High sensitivity titration calorimetry was performed for metal ions such as calcium and lanthanum and for different types of Alzheimer peptides. Ca2+ adsorbs to mixed phosphatidylcholine (PC)/phosphatidylglycerol (PG) membranes with an endothermic reaction enthalpy of delta H approximately +0.1 kcal/mol. La3+ binds to sonified PC vesicles with a reaction enthalpy of delta H approximately + 1.8 kcal/mol. The binding constants are of the order of 10 M-1 for Ca2+ and 4 x 10(3) M-1 for La3+. The role of lipids in the random coil<-->beta-sheet equilibrium of different types of Alzheimer model peptides was investigated with circular dichroism (CD) and high sensitivity titration calorimetry. Alzheimer peptide beta AP(1-40)OH and several fragments of this peptide undergo a concentration-dependent, co-operative random coil<-->beta-sheet transition in solution which can be described by a linear association model with a nucleation parameter sigma approximately 0.2-0.01 and a growth parameter s approximately 10(4) M-1. Addition of sonified lipid vesicles containing negatively charged lipids shifts the equilibrium towards the beta-sheet conformation. This can be explained by an aggregation phenomenon at the lipid/water interphase.
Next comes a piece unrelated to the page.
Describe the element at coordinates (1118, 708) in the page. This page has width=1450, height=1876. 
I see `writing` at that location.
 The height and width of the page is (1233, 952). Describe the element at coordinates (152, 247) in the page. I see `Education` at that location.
The cationic peptides are attracted to the negatively charged membrane surface causing a local increase in peptide concentration. The high peptide concentration, together with the ordering of the peptide molecules on the membrane surface, facilitates beta-sheet formation, constituting the first experimental evidence for the induction of beta-sheet formation via the membrane surface. The binding of Alzheimer peptide fragments to the lipid membrane is accompanied by an exothermic heat of reaction with delta H in the range -2 - -8 kcal/mol.